▸ **TEXT SECTION**
##########

So again I ask you, what is you're trying to get out of this book? Because from the very beginning of this thread you have been asking questions about the distributions of velocity components of gas molecules. We answer, and then you ask questions that address those same issues. Repeatedly. We don't seem to be able to get through to you.

I would urge you to first read and review the material in those introductory courses on vectors and the ideal gas law. It would make for a much more productive discussion.

 

[Mike_bb]

In the US that would be called the introductory sequence of courses. It varies but I had 3 semesters of introductory physics (introduction to newtonian physics) plus one semester of modern physics. One could complete or not complete any one of the courses, with or without completing the entire sequence. That is what confused me when you said you had not completed the course.

I had 4 semesters. Mechanics and molecular physics, electromagnetism and waves, optics and atomic physics, quantum mechanics.

8 semesters would be equivalent to a bachelors degree here. After the 4-semester sequence one would complete the degree by taking 4 more semesters that would include courses in thermodynamics and statistical physics, mechanics, electromagnetism, and quantum mechanics.

##########

▸ **ACTIVITY**
Reproduce the forum thread word for word, everything from "So again I ask" down to "through to you.".

##########

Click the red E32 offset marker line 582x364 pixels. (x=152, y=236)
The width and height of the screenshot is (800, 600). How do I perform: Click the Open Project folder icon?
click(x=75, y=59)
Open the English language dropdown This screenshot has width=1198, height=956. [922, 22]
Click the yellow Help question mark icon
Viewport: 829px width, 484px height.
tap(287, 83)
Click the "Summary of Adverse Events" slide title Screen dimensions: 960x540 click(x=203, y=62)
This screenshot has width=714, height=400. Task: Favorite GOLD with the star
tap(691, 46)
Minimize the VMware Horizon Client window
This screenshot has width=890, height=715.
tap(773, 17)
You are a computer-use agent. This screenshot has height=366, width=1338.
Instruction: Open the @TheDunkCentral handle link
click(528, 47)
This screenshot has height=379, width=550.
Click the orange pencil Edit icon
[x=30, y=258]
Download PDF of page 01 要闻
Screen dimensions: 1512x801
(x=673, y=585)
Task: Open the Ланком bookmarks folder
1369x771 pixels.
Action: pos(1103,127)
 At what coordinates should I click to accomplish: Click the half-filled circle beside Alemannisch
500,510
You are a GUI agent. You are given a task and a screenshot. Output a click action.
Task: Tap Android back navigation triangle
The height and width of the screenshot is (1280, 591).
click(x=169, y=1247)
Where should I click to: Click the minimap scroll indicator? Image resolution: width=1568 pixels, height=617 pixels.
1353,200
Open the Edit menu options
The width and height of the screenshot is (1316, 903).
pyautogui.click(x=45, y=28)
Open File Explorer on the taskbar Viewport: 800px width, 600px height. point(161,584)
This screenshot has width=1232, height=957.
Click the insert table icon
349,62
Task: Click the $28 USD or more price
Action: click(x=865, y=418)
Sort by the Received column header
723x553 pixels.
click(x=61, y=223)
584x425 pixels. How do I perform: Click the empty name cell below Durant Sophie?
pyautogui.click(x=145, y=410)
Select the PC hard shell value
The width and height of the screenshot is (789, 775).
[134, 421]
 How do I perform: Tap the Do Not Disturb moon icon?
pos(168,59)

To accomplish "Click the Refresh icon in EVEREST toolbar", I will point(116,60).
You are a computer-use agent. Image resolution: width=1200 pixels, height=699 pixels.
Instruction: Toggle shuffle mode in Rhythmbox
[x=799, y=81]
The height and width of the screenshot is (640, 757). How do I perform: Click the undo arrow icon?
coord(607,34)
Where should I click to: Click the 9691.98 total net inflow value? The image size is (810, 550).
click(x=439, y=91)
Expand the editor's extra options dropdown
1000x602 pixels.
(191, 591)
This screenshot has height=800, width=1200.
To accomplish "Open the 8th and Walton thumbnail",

##########

▸ **EXERCISE RESULT**
So again I ask you, what is you're trying to get out of this book? Because from the very beginning of this thread you have been asking questions about the distributions of velocity components of gas molecules. We answer, and then you ask questions that address those same issues. Repeatedly. We don't seem to be able to get through to you.